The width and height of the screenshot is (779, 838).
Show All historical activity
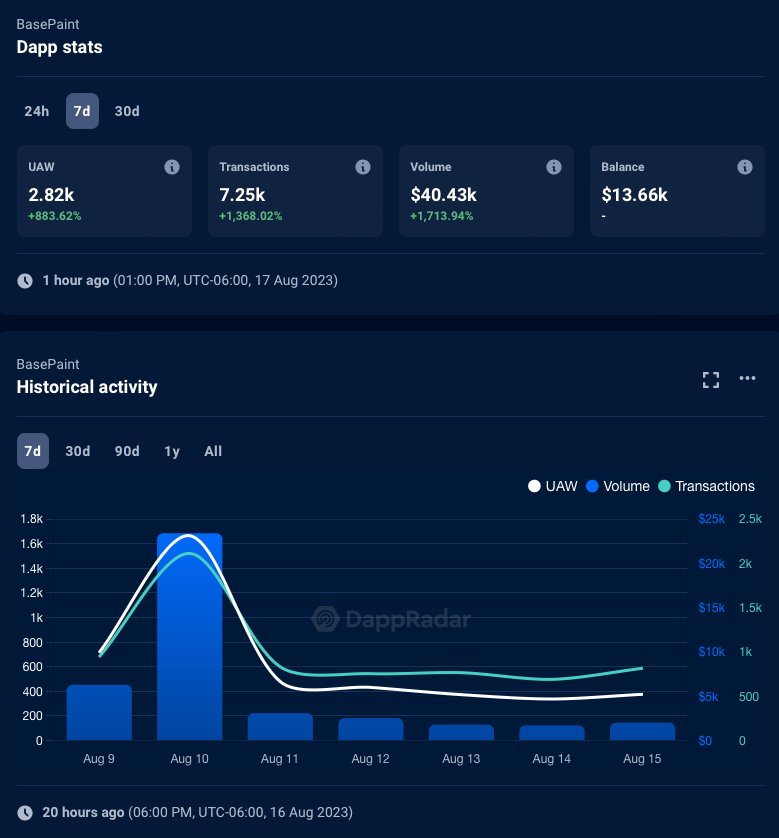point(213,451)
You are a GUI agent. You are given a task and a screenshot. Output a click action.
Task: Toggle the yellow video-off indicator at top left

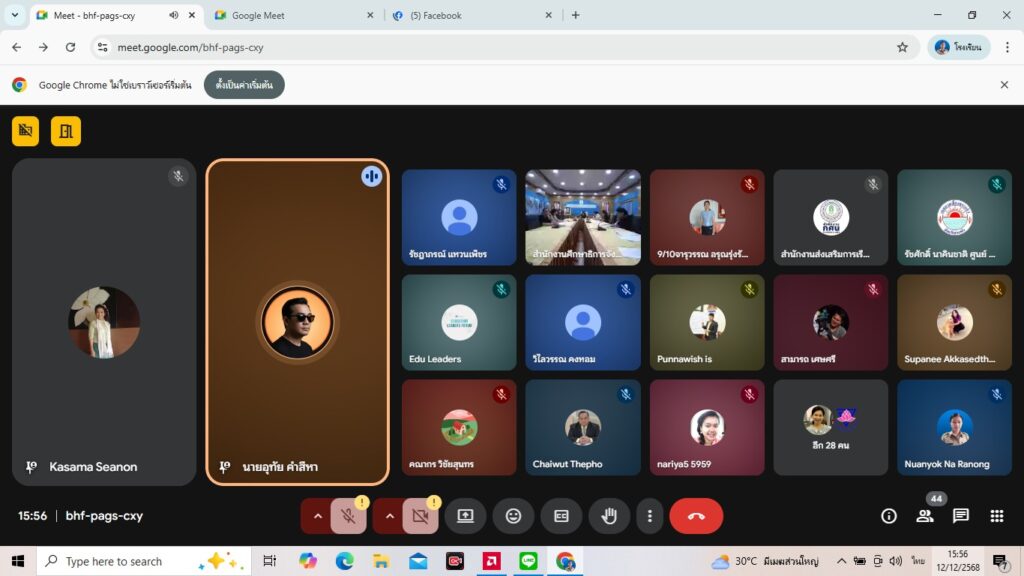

---

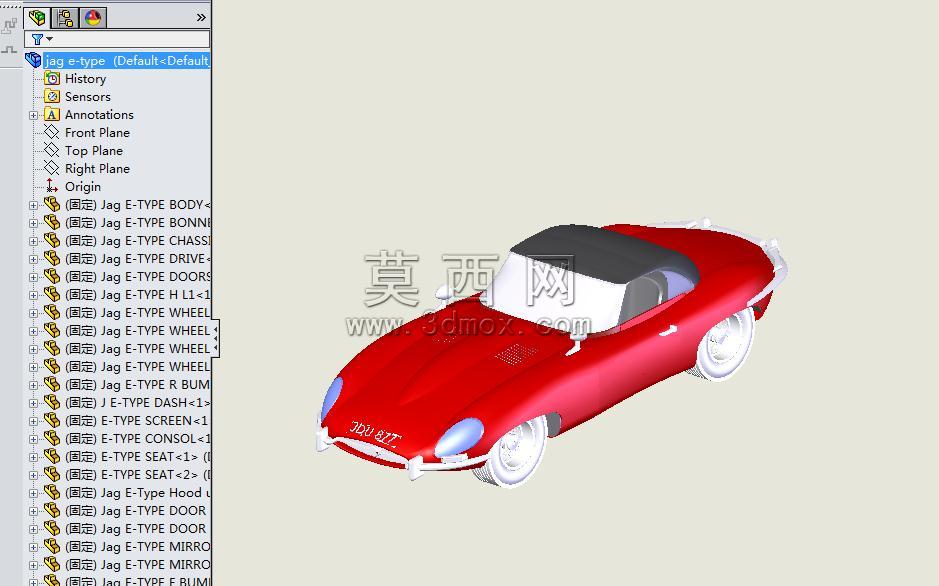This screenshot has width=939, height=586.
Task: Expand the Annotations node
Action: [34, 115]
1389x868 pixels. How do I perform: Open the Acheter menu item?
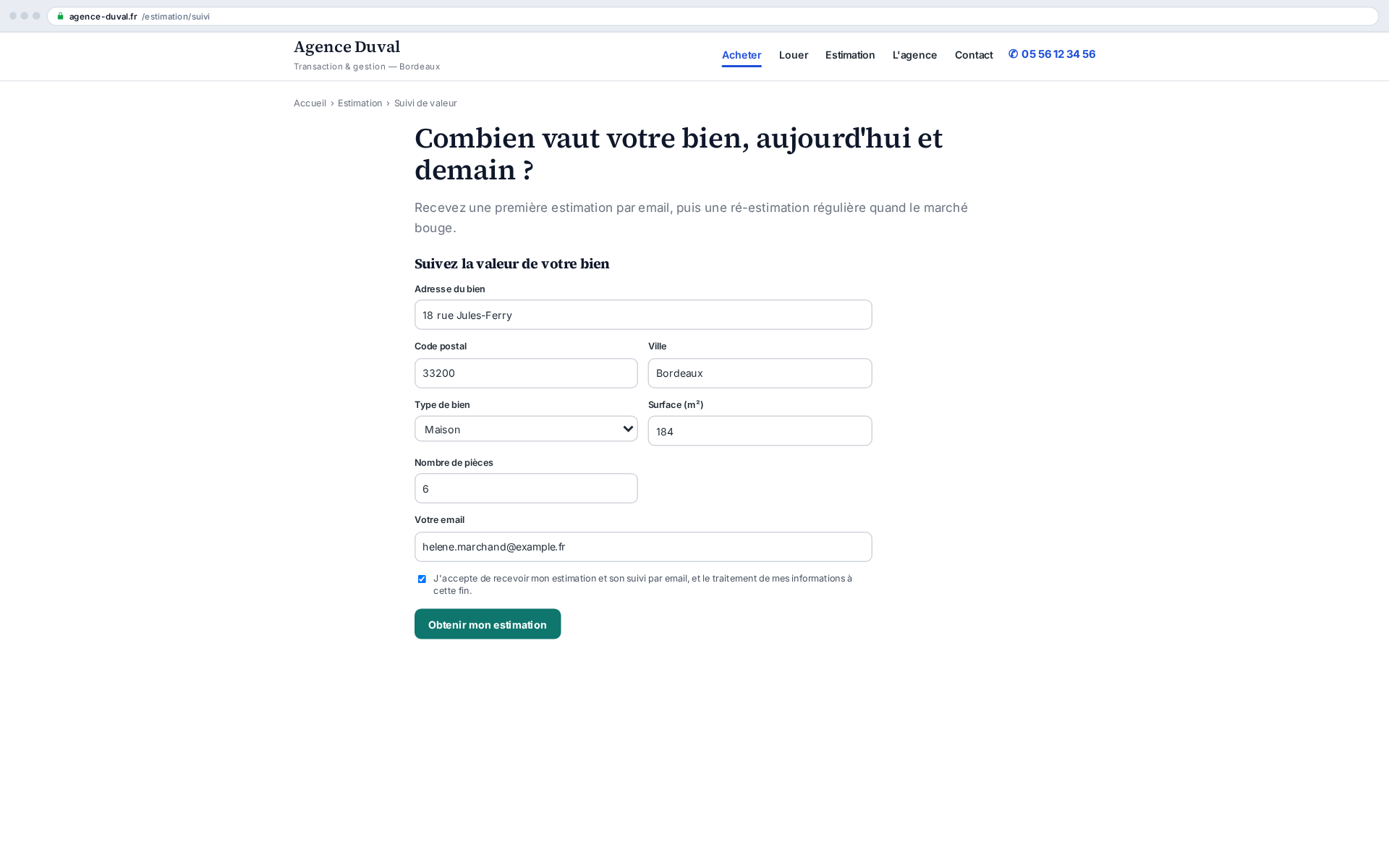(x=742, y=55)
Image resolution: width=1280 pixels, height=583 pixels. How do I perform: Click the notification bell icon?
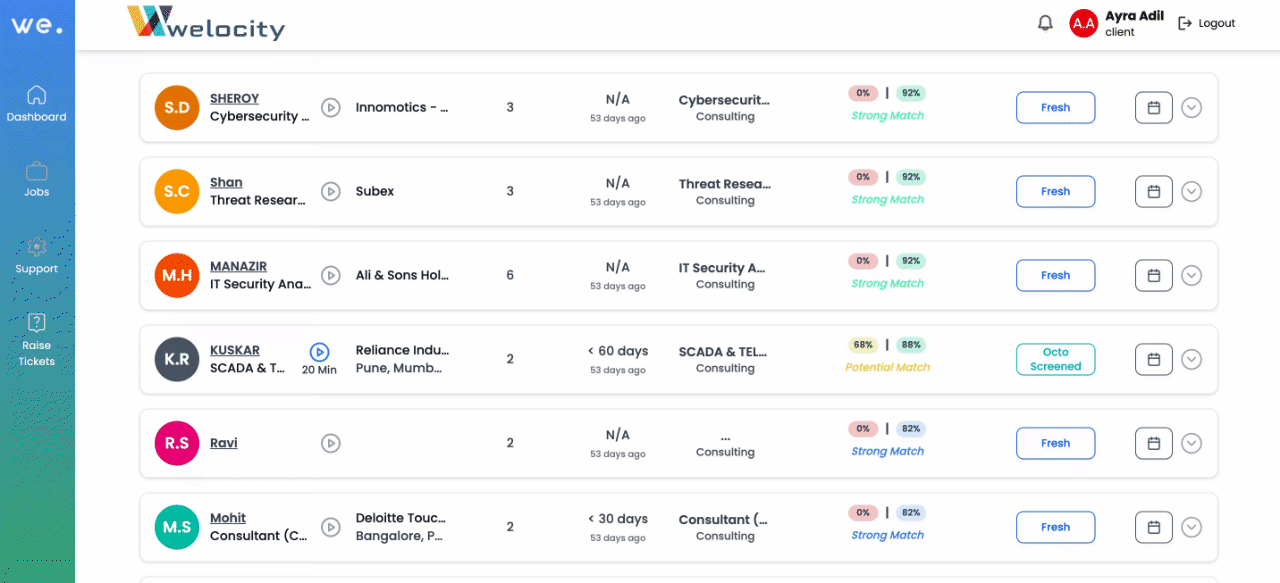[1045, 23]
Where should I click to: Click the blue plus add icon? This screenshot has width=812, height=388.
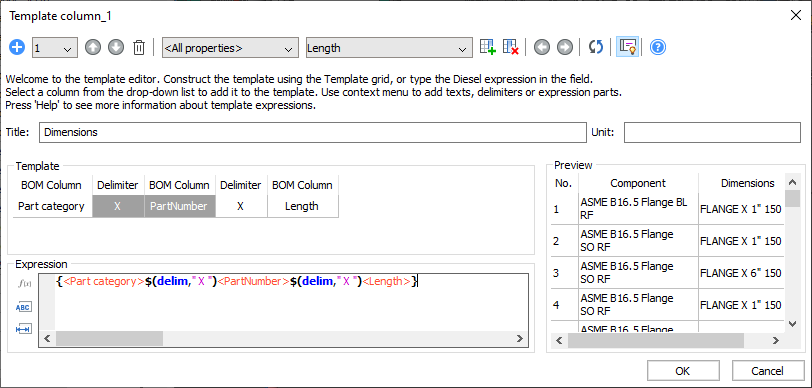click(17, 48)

## STATED GOAL
Find every line in the records that contains the word "icon", and copy each of those lines.

## RESPONSE TO THIS TASK
Image resolution: width=1280 pixels, height=583 pixels. How do I perform: Click the notification bell icon?
Where should I click to: Click the blue plus add icon? This screenshot has width=812, height=388.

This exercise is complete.